This repo contains the code for Part V of my tutorial: A Minimalist End-to-End Scrapy Tutorial (https://medium.com/p/11e350bcdec0).
The website to crawl is https://dribbble.com/designers, which is an infinite scroll page.
I borrowed some code from "Web Scraping: A Less Brief Overview of Scrapy and Selenium, Part II" - many thanks to the author!
Tested with Python 3.6 via virtual environment:
$ python3.6 -m venv venv
$ source venv/bin/activate
$ pip install -r requirements.txt
Chrome Driver:
You need to download the chrome driver from: https://chromedriver.chromium.org/downloads
Note: the version of the driver must match the version of chrome installed on your machine for this to work.
For example, this repo uses the chromedriver 77.0.3865.40 that supports Chrome version 77 - you need to make sure installed Chrome is version 77 (check it from Menu--> Chrome --> About Google Chrome)
Run scrapy crawl dribbble
, which should start an instance of Chrome and scroll to the bottom of the page automatically. The extracted data is logged to the console.
You must set the http_proxy
environment variable, then activate the HttpProxyMiddleware.

What to work on:
1. Render this sentence from the Scrapy readme in German: "Note: the version of the driver must match the version of chrome installed on your machine for this to work."
2. Extend the Scrapy readme past its final sentence.
The items have no connection to the Scrapy readme.

Extracted material:
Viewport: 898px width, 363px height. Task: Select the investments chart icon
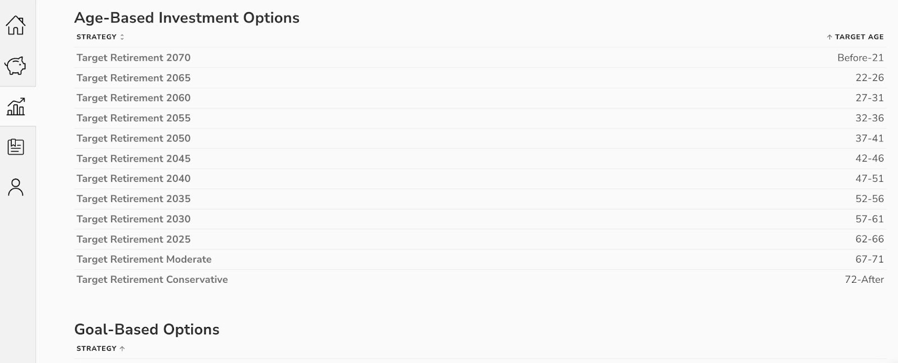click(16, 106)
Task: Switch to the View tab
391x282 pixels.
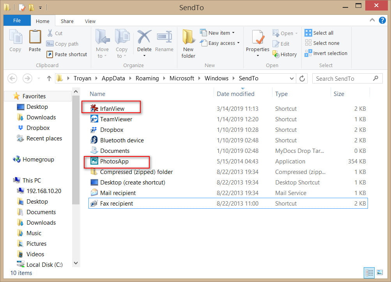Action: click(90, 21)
==
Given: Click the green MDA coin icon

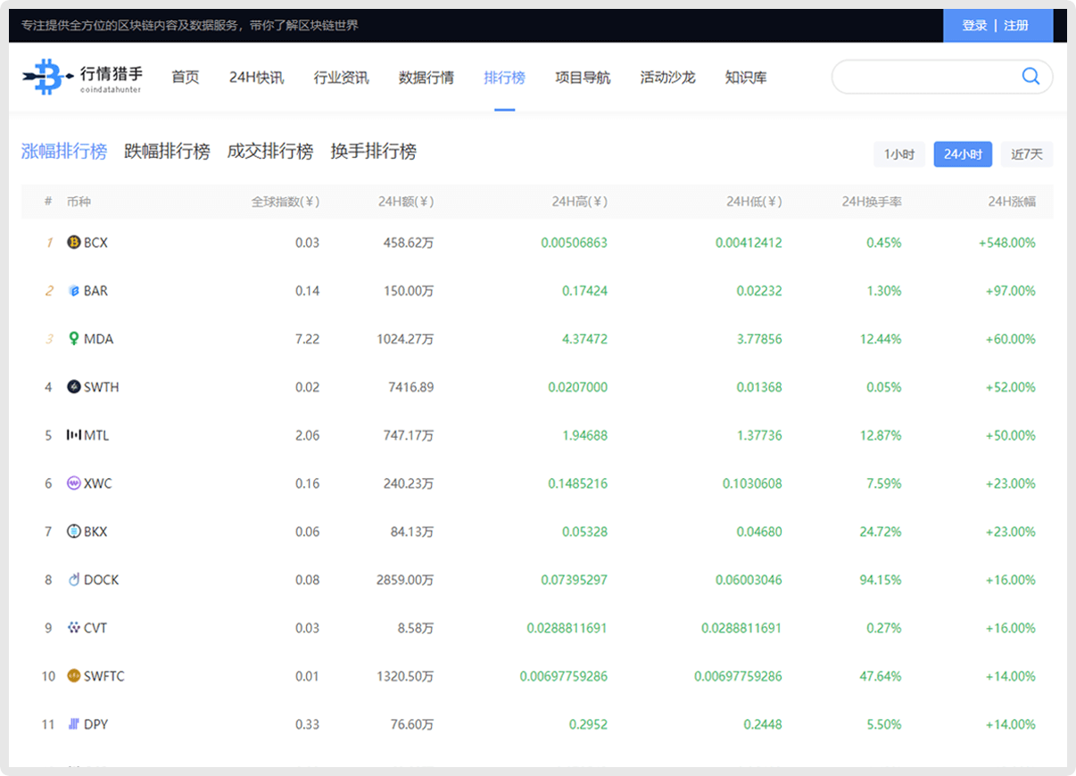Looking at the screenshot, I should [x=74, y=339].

Results for each task:
1. Hinweis: Die Version des Treibers muss mit der auf Ihrem Rechner installierten Chrome-Version übereinstimmen, damit dies funktioniert.

2.
For HTTP:
$ export http_proxy=http://USERNAME:PASSWORD@HOST:PORT
such as:
$ export http_proxy=http://harrywang:mypassword@us-wa.proxymesh.com:31280
For HTTPS:
For https requests, you should use IP authentication, and remove USERNAME:PASSWORD@ from the http_proxy variable.
To activate the HttpProxyMiddleware, uncomment the following part in settings.py
:
DOWNLOADER_MIDDLEWARES = {
'scrapy.downloadermiddlewares.httpproxy.HttpProxyMiddleware': 100,
}
IP authentication must be set first: add the IP of the machine running this script to you ProxyMesh account for IP authentication. Then, uncomment the following two lines in the spider file.
# PROXY = "us-wa.proxymesh.com:31280"
# chrome_options.add_argument('--proxy-server=%s' % PROXY)